Wednesday, July 1, 2009

This Is Why I Don't Watch Around The Horn

Followed by why I don't feel so bad about watching it this time, followed by why I may track down and beat Tony Realli with my shoes.

While arguing whether or not Albert Pujols would be the single-season home run king if he hit 62 home runs this year, JA Adande said this in the most matter-of-fact way conceivable:

People want to pretend to close their eyes and pretend that the steroids era never happened, but it did. You can't do that. You have to recognize Barry Bonds as the home run king.

If you're going to blindly recognize Barry Bonds as the home run king, that's pretending he never took steroids. If you do that for guys like Sosa, McGwire, etc. that would be pretending the steroid era never happened. So JA is arguing that you can't pretend the steroid era never happened, while tacitly pretending the steroid era never happened. Bold.

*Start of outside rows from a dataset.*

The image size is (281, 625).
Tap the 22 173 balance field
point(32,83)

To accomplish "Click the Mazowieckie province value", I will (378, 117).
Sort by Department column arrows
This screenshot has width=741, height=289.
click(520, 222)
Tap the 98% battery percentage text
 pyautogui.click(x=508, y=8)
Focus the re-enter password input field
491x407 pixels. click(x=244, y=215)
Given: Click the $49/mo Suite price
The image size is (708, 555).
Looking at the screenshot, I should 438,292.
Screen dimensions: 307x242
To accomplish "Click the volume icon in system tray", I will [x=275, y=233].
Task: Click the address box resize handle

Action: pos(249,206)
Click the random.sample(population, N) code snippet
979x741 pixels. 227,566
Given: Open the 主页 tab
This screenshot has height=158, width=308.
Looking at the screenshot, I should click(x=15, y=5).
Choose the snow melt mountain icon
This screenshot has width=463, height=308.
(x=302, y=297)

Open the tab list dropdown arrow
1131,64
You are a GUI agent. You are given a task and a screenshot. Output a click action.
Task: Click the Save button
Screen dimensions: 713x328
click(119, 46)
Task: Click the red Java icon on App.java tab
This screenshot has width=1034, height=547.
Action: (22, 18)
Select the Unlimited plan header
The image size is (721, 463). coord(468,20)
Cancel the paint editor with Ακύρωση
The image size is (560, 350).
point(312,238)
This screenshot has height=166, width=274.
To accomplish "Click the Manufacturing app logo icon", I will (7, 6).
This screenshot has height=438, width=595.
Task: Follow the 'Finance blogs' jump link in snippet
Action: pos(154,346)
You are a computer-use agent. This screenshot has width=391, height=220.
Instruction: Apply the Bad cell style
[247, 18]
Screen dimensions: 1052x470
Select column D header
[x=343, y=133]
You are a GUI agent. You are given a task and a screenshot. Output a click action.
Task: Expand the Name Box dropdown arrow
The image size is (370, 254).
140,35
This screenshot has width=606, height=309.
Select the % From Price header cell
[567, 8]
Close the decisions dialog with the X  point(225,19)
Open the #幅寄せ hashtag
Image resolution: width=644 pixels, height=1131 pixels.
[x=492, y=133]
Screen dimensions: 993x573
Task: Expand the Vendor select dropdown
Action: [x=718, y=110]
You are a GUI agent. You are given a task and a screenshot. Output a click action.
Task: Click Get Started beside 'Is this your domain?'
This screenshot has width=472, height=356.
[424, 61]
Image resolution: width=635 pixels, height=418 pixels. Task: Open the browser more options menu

Tony Realli unleashed this (paraphrased) piece of terrible:

Like it or not baseball wasn't testing for steroids back then. You can't say he cheated because he didn't test positive for steroids. Maybe he cheated, but you can't blame him because baseball wasn't looking for steroid users. So it really wasn't illegal.

Jackie Mac called him out on using semantics, which he is. Tony responded by saying "Well is it semantics or is it accurate?". Jackie Mac probably then responded "ARE YOU FUCKING KIDDING RIGHT NOW?" but they edited that out. Here are the problems with Tony's argument:
-Steroids are illegal in the United States. Baseball does not need to ban a substance that is illegal in the United States. So yes steroids really were illegal in baseball.
-Barry Bonds, Sammy Sosa, and the Big Mac are not culpable for not cheaters because baseball wasn't testing them and they weren't caught. Maybe in an American court of law this argument works, or maybe not depending on Bonds's perjury trial, but not for recognizing record holders. Allow me an analogy: Let's say a man beats his wife. You can see all the bruises, typical marks, etc. It is painfully obvious to all involved. Do you need the police to come in and arrest him before you decide that he's a bad husband? I don't.
- Only a contrarian shitheel would make this argument. Everybody knows Bonds, Sosa, and McGwire cheated. To say that they might not have is the kind of attitude that got baseball in this mess in the first place. Instead of debating whether or not they cheated, debate whether or not 73 dirty homers is better than 62 clean ones. That's a legitimate debate.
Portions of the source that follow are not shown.